Unit tests cover expected inputs but miss unexpected edge cases that cause crashes. Python code handling binary data or complex formats can have hidden parsing bugs that only surface with malformed or boundary-condition inputs. Native C extensions called from Python may have memory safety issues invisible to Python tests. Manual test case creation cannot explore the full input space of complex functions, making automated generation essential for thorough coverage.

Core Highlights

Coverage-guided engine evolves inputs to explore new Python code paths. Native extension support detects memory errors in C code via ASan integration. Corpus management saves interesting inputs for regression testing. Crash reproduction replays exact failing inputs for debugging.

How to Use It?

Basic Usage

import atheris
import sys

def test_one_input(
  data: bytes
) -> None:
  fdp = atheris\
    .FuzzedDataProvider(data)

  # Generate typed inputs
  text = fdp.ConsumeUnicode(
    fdp.ConsumeIntInRange(
      0, 1000))
  number = fdp.ConsumeFloat()
  flag = fdp.ConsumeBool()

  # Call target function
  try:
    parse_config(text)
  except (ValueError,
      KeyError):
    pass  # Expected errors

def parse_config(
  raw: str
) -> dict:
  """Target function."""
  import json
  config = json.loads(raw)
  if 'version' not in config:
    raise KeyError(
      'missing version')
  return config

if __name__ == '__main__':
  atheris.Setup(
    sys.argv,
    test_one_input)
  atheris.Fuzz()

Real-World Examples

import atheris
import sys

with atheris.instrument_imports():
  import my_native_lib

def fuzz_native(
  data: bytes
) -> None:
  fdp = atheris\
    .FuzzedDataProvider(data)

  buf = fdp.ConsumeBytes(
    fdp.ConsumeIntInRange(
      0, 10000))
  mode = fdp.PickValueInList(
    ['strict', 'lenient',
     'auto'])

  try:
    result =\
      my_native_lib.process(
        buf, mode=mode)
  except (ValueError,
      RuntimeError):
    pass

if __name__ == '__main__':
  atheris.Setup(
    sys.argv, fuzz_native)
  atheris.Fuzz()

Advanced Tips

Use atheris.instrument_imports() to enable coverage tracking for imported modules that the fuzzer should explore. Combine FuzzedDataProvider methods to generate structured inputs like JSON objects or protocol messages from raw fuzz data. For example, consume an integer to determine array length before consuming that many string elements to simulate realistic structured payloads. Run fuzzing with a time limit in CI and save the corpus for incremental progress across runs.

When to Use It?

Use Cases

Fuzz a Python JSON parser to find inputs that cause unexpected exceptions or infinite loops. Test a C extension image library called from Python for buffer overflows. Run nightly fuzzing in CI with corpus accumulation for a data processing pipeline.

Related Topics

Fuzz testing, Atheris, Python security, coverage-guided fuzzing, and native extension testing.

Important Notes

Requirements

Python 3.6 or later with the atheris package installed. For native extension fuzzing, a C compiler with ASan support is required, and the extension must be compiled with sanitizer flags enabled. Initial seed corpus with representative valid inputs for the target function.

Usage Recommendations

Do: instrument imported modules with atheris.instrument_imports for full coverage tracking. Catch expected exceptions in the harness to focus fuzzing on unexpected failures. Save the corpus directory between runs for incremental progress.
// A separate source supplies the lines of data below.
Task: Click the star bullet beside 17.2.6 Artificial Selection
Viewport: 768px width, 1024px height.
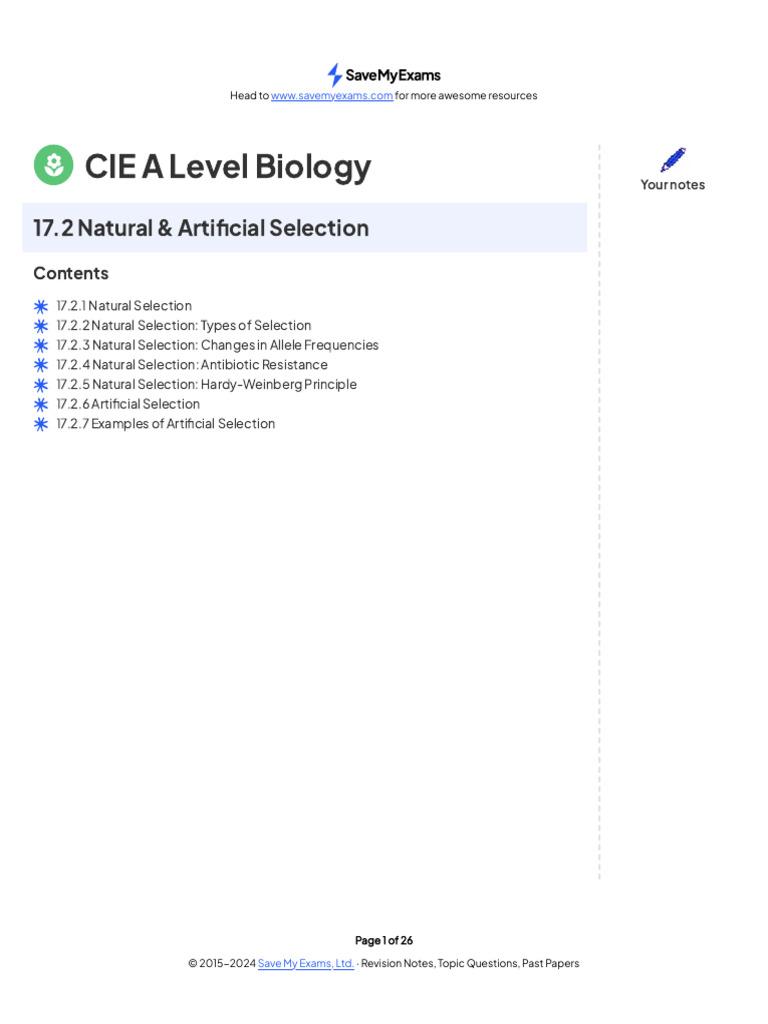Action: click(41, 404)
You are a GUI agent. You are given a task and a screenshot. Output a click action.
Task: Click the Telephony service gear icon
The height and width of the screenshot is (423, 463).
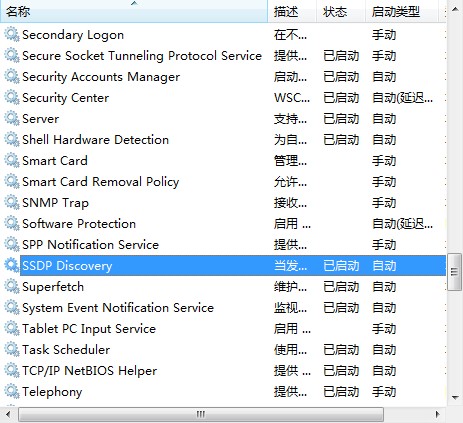pos(12,392)
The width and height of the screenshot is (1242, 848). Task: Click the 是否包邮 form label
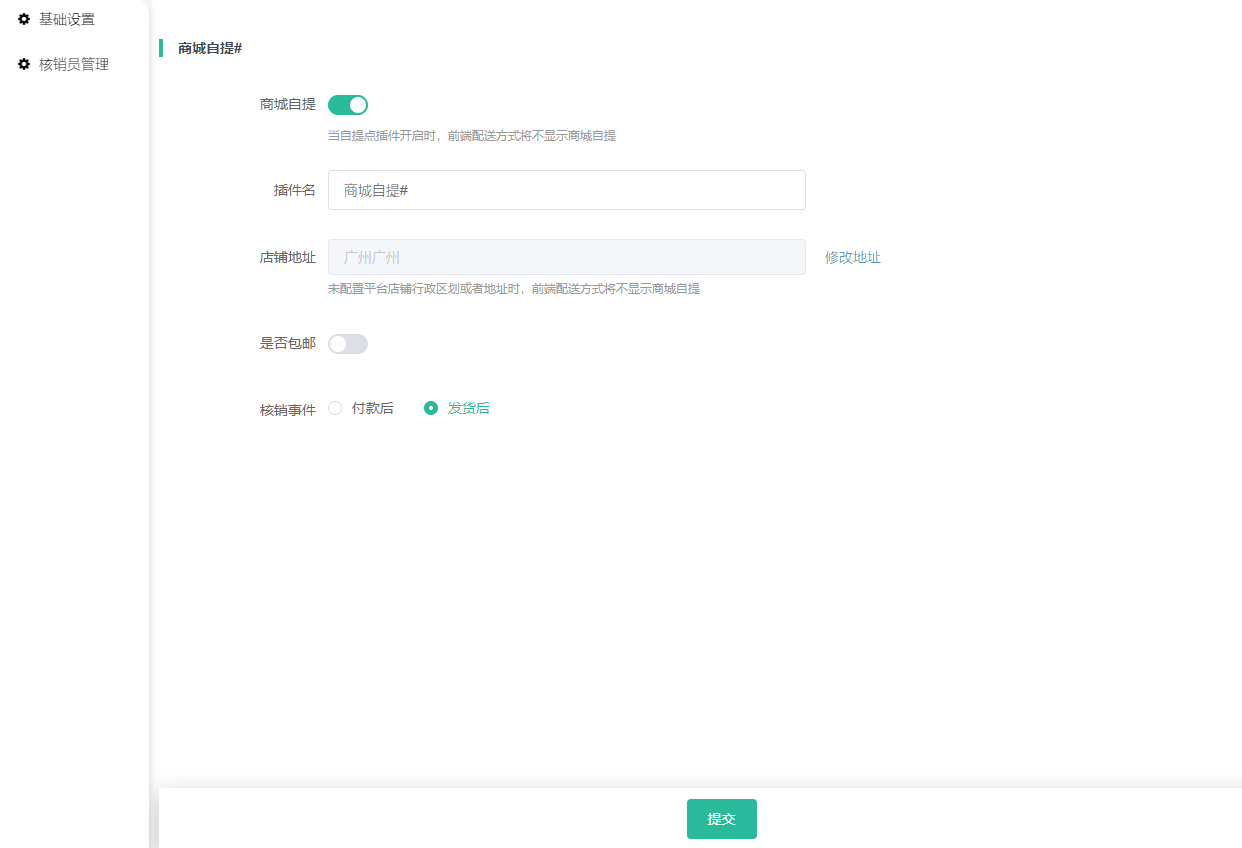coord(287,343)
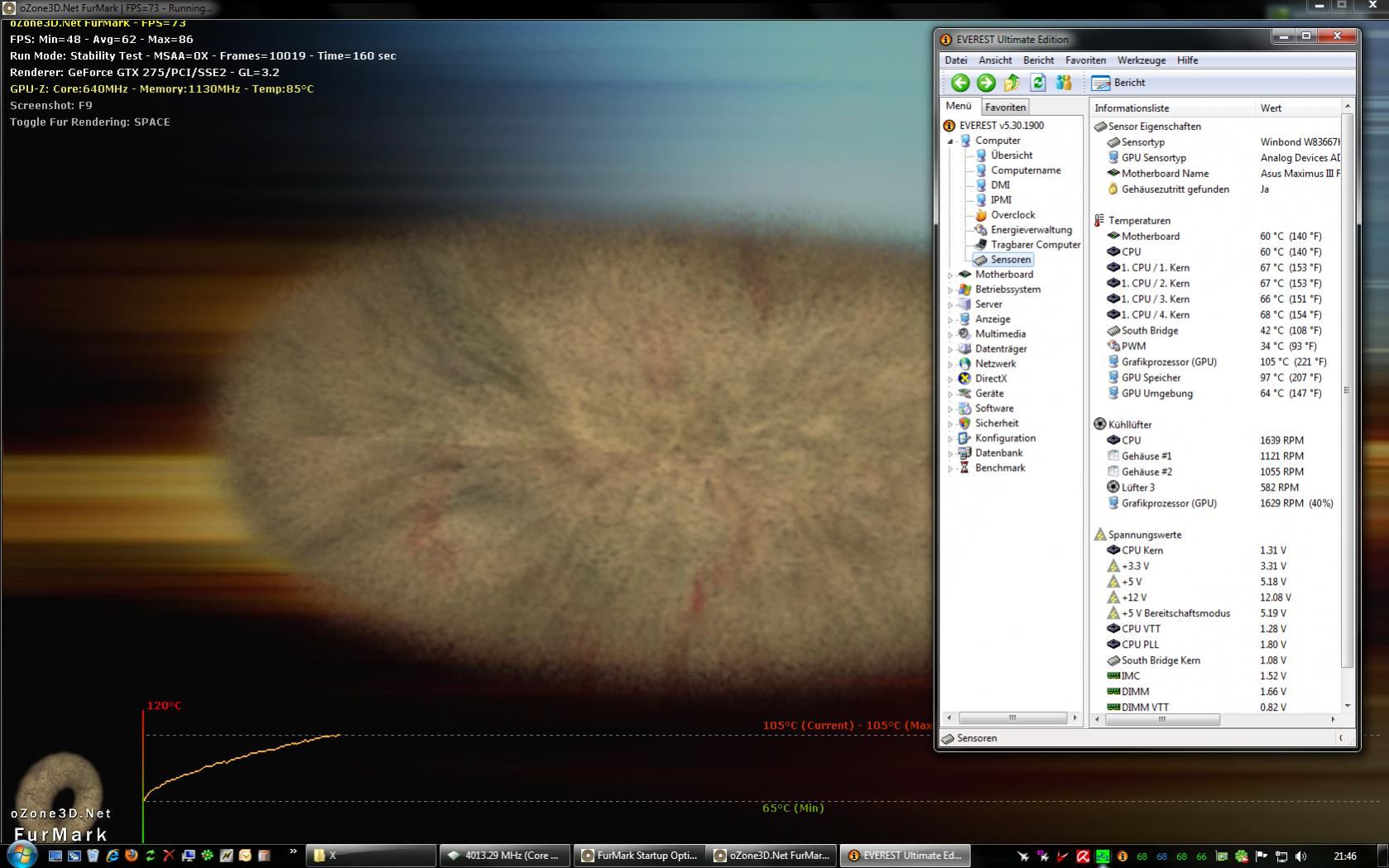The image size is (1389, 868).
Task: Expand the Motherboard tree node
Action: coord(950,276)
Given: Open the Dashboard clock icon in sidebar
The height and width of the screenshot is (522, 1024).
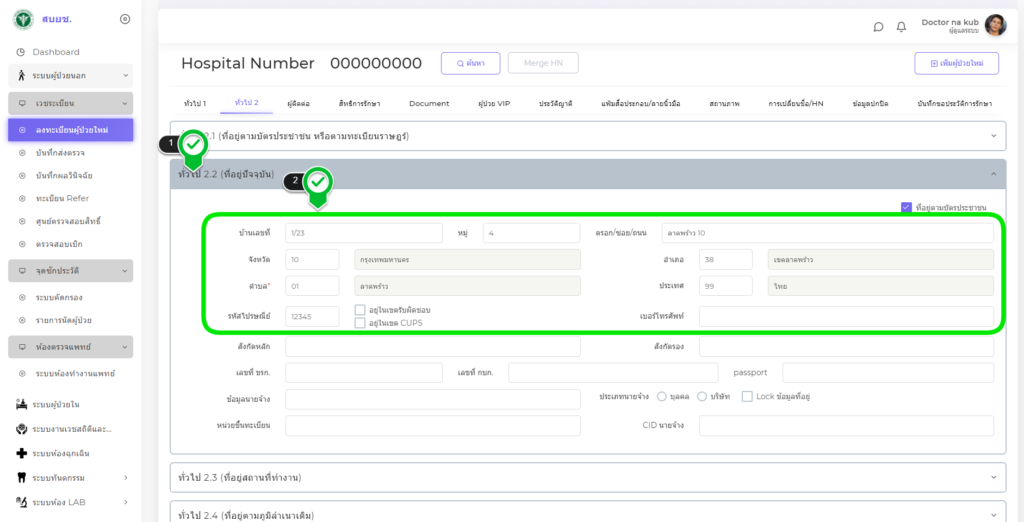Looking at the screenshot, I should (x=21, y=52).
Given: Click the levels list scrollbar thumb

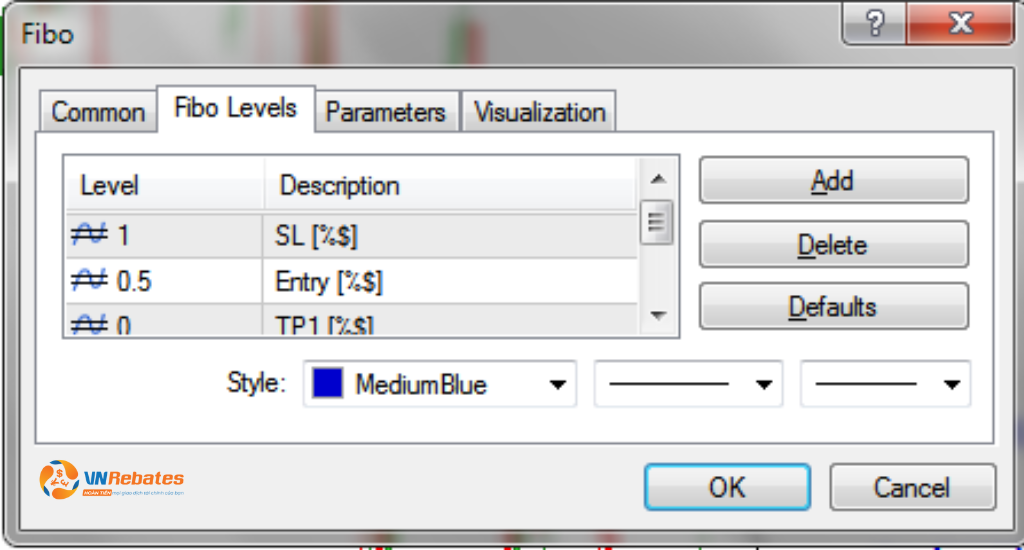Looking at the screenshot, I should [656, 223].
Don't: catch all exceptions in the harness as this hides bugs the fuzzer should report. Fuzz functions with heavy side effects like network calls or file writes without mocking. Use excessively large max_len values that slow down fuzzing throughput.

Limitations

Atheris coverage tracking adds overhead that slows execution compared to C fuzzing tools. Pure Python fuzzing cannot detect memory safety issues without native extension involvement. Some Python builtins and C extensions may not be fully instrumentable.